Hi I have an appointment for Monday for a functional capacity evaluation. I have myasthenia gravis its not like that one appointment is going to show my problems completely. Anyone else have one of these appointments? If so what can I expect?
Thanks...

Hi Huntress,

I'd recommend taking someone with you who can help to remind you to make the points that you need to make.

You need to let the doctor know if the day of the exam is a good day, bad day, or about avergae for you.

It's up to you to let the doctor know how your dx affects your daily living and WHY you can't work.

If he does a physical exam and you are performing certain tasks, you need to let him know what adds to your pain and your fatigue. If just the process of getting there......having to get up, showered, dressed, etc will mean that you have to rest for x hours or days after this appointment, you have to tell him that.

Don't say that you can't do something that you can technically do.......say that if you did x,y,or z.....your symptoms would be a,b,and c and you would have to do 1,2,and 3 to deal with it.

For example.....I am uncomfortable standing for more than a few minutes. Most days, I can't stand for more than 5 minutes. Today I could, so I got to go to church. Most weekends, I have to skip church or stay sitting when I should be standing or kneeling. A few weeks ago, I went to a concert and ended up standing for over 2 hours. I also had to take double my regular amount of narcotics during that period and over the next 24 hours. I needed a lot of ice packs and had to spend most of the next few days in bed. It was Ringo Starr, so it was soooooo worth it, but I couldn't do that every day.

In an exam, I wouldn't say that I CAN'T stand for more than 5 minutes. I would be careful to say that USUALLY that is my limit before the pain starts getting too bad, but occassionally I can stand for longer.

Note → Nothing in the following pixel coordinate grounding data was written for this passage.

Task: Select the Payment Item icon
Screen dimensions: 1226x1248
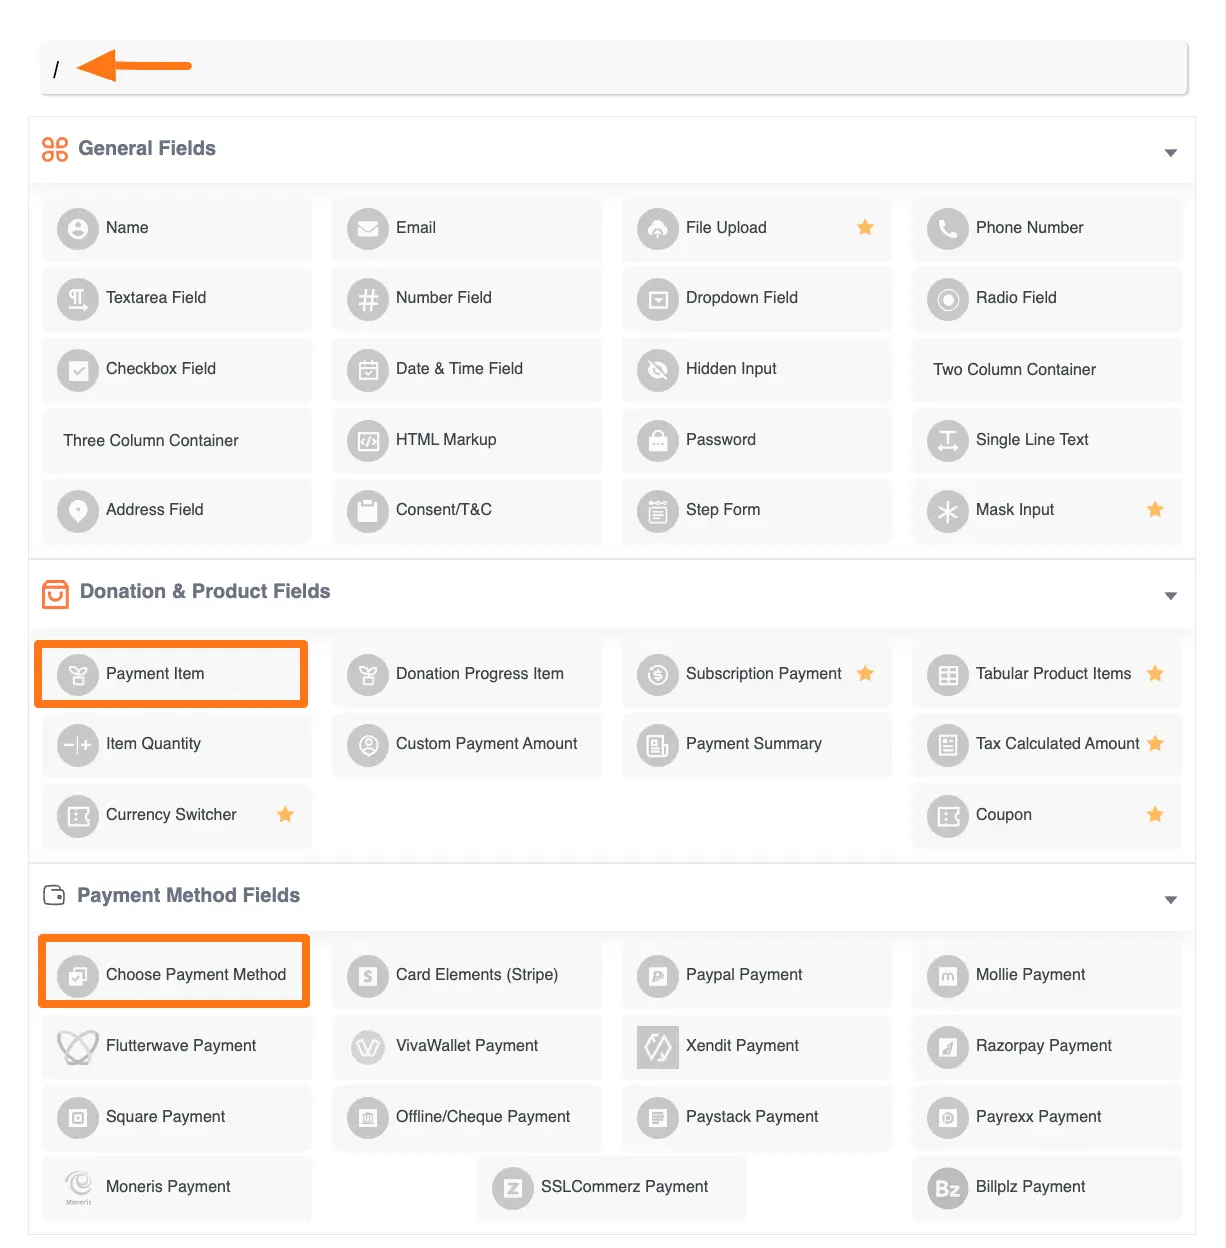Action: coord(78,674)
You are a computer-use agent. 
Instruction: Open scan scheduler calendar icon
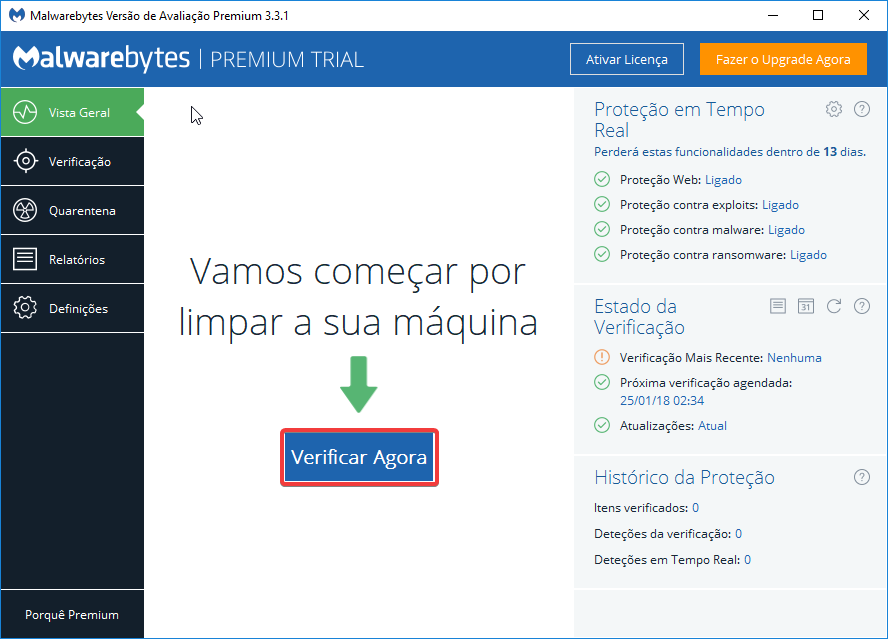(806, 306)
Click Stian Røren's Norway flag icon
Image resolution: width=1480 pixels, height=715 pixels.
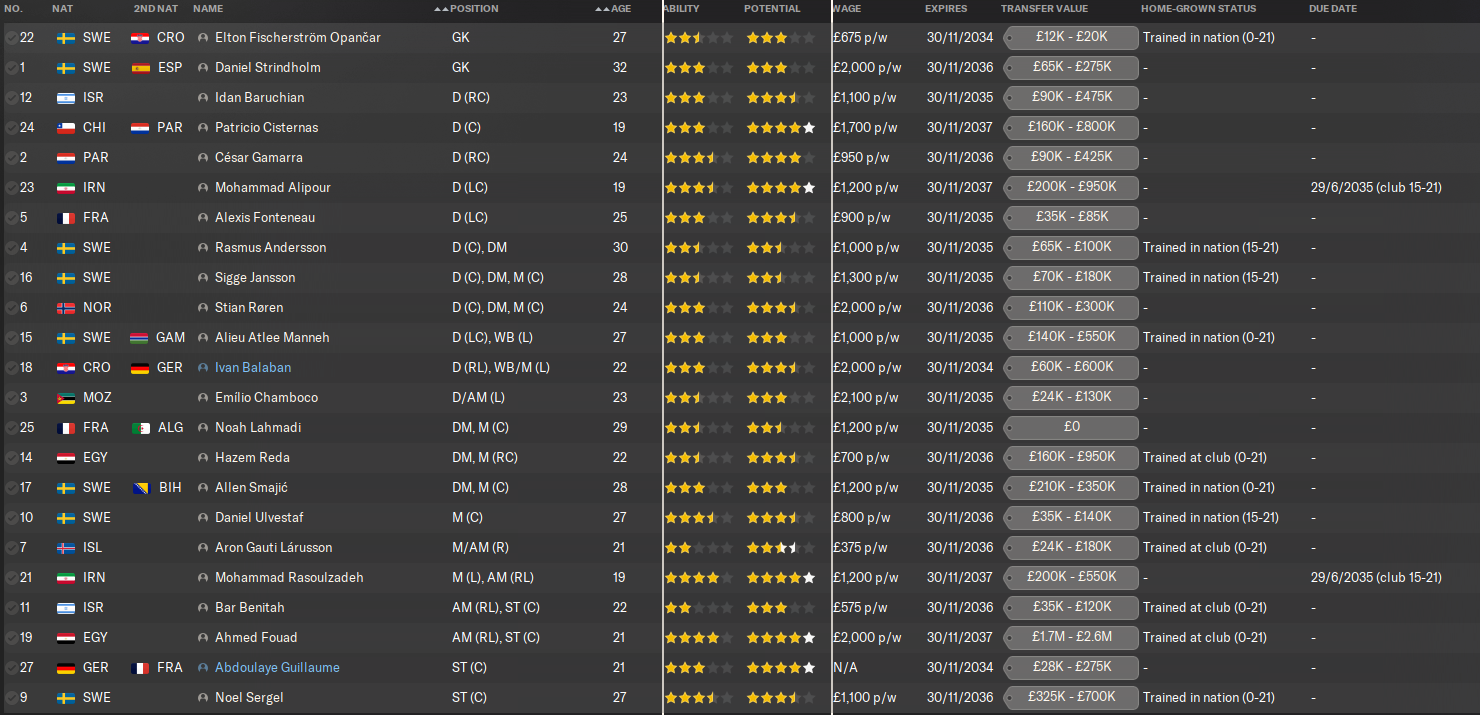(66, 308)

Explain each answer as much as you need to so the doctor has a better understanding of what he can't see.

Check out the stickied thread http://neurotalk.psychcentral.com/thread120255.html

hi, everyone. I wrote a long while ago for the funtional capacity eval well that test was okay. I had to have someone with me, and they had to tell the guy that I saw how I am daily. Its really hard for me to speak, I mean somedays which are not many at all I can talk but only for a little while then my voice is gone again. but they had me do that screw the bolts thing, i could not do it long at all. had to hold my hand in the air and screw the bolts in...got really weak and could not finish it. also they had me bend down and stand up, now he only made me do it once. never could do it repetitive nor on days that I am so weak.
The next day I had a pysc exam. that was just stupid, but that day my speech was not too too bad. I mean like you all know MG varies, and in my case most days I cannot speak without it sounding like gibberish, chipmunks that one can barely understand. Still waiting months later for the determination for SSDI and so running out of money because I cant work.
its scary and stressful. Anyone else having problems with money and getting help for this disease?

Hello again Huntress !

If you want to talk to someone specifically about getting help with MG, you might do better posting to the specific board for that condition. http://neurotalk.psychcentral.com/forum77.html

There are some issues specific to that condition best met by the MG forum, but there are so many more issues that go beyond our specific conditions, like the frustrations of dealing with any disability, waiting for ssdi approval, trying to stay afloat financially, etc.........many of us have those issues in common, despite having different diagnoses.

Are you single ? What is your current living situation ?

Waiting for ssdi approval is mentally exhausting. For many of us, the appointments and stress add to the difficulties we have with our disabilities. The long waits for approval can lead to financial devastation.

I was "lucky" in that I was on WC during my wait time (although at a decreased rate) and my family also had my husband's income. Because that was still such a drop from our 'pre disability' family income, we did use up our savings. My biggest impact from that is moving forward. I want/need to get a divorce and I don't know how I'm going to make it on just my ssdi income, now that we've burned through our savings.